The period of reconstruction of civil rights movements brought with it various legacies and consequences. One of the consequences of this period was the rise of Black Power. The year 1963 for instance, was a crucial year for the civil rights movements. In this year, America witnessed a high voltage protests all over the country; a total of one hundred and fifteen protests in eleven states. It was reported that ten protesters had given up their lives for the sake of freedom, with several thousands others, being arrested and some succumbing to different injuries. Despite all the hurdles and setbacks, the Black supremacy was realized to some extent with black segregation in Alabama getting a rude shock of defeat. On top of this achievement was the mammoth march of approximately two hundred and fifty thousand black activists to White House to force the government to enact legislations, which allowed full participation of blacks in civil duties (Ward, 1974).
Another phenomenal consequence and legacy of the period of reconstruction of civil rights movement was the mass bus boycott, which started on December 5th.
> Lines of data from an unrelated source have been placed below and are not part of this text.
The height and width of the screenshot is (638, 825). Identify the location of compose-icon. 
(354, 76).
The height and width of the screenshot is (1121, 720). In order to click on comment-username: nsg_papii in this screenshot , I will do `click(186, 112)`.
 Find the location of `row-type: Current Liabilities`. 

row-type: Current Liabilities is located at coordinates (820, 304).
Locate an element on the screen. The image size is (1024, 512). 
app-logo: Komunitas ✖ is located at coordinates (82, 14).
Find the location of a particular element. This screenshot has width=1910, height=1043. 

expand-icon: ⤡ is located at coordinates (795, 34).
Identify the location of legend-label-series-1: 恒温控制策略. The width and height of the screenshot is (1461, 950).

The boycott started as a reaction to the arrest of Mrs. Rosa Parks, a black woman, who was arrested for refusing to hand over her seat to a white. This prejudice blew the minds of blacks as it was the first time in history a black was arrested and charged for flouting segregation laws. With the effective leadership of Martin Luther King, the boycott achieved a hundred percent success in the south, and soon the government realized the urgency to abolish segregation laws. The Supreme Court followed the soot and abolished segregation laws and, further, compelled Alabama who was adamant to follow the regulation of the court to abolish all bus segregation laws (William, 1969).
The period of 1950s marked a resurgence and countenance of the period of reconstruction. The countenance was perfectly illustrated by the famous Ku Klux Klan, which was out to derail any progress of racial inclusion. After World War II, it is to be remembered that civil rights movements became intense and pursued their missions with a lot of determination than ever. The black soldiers who took part in the war wanted more rights than they had before. Nevertheless, the KKK, which was vocal in protecting the white supremacy never wanted anything with recognition of race equality, and resorted to carrying out serious suicide bombings to intimidate blacks and scare whites who were beginning to show some sympathy for the blacks. The countenance of reconstruction happened in that there was no space enough for the second KKK to carry its activities as the first Klan. Therefore, led by Dr. Samuel Green of Georgia, the Klan tried its best level to stop black supremacy but it was too late (Chalmers, 1965).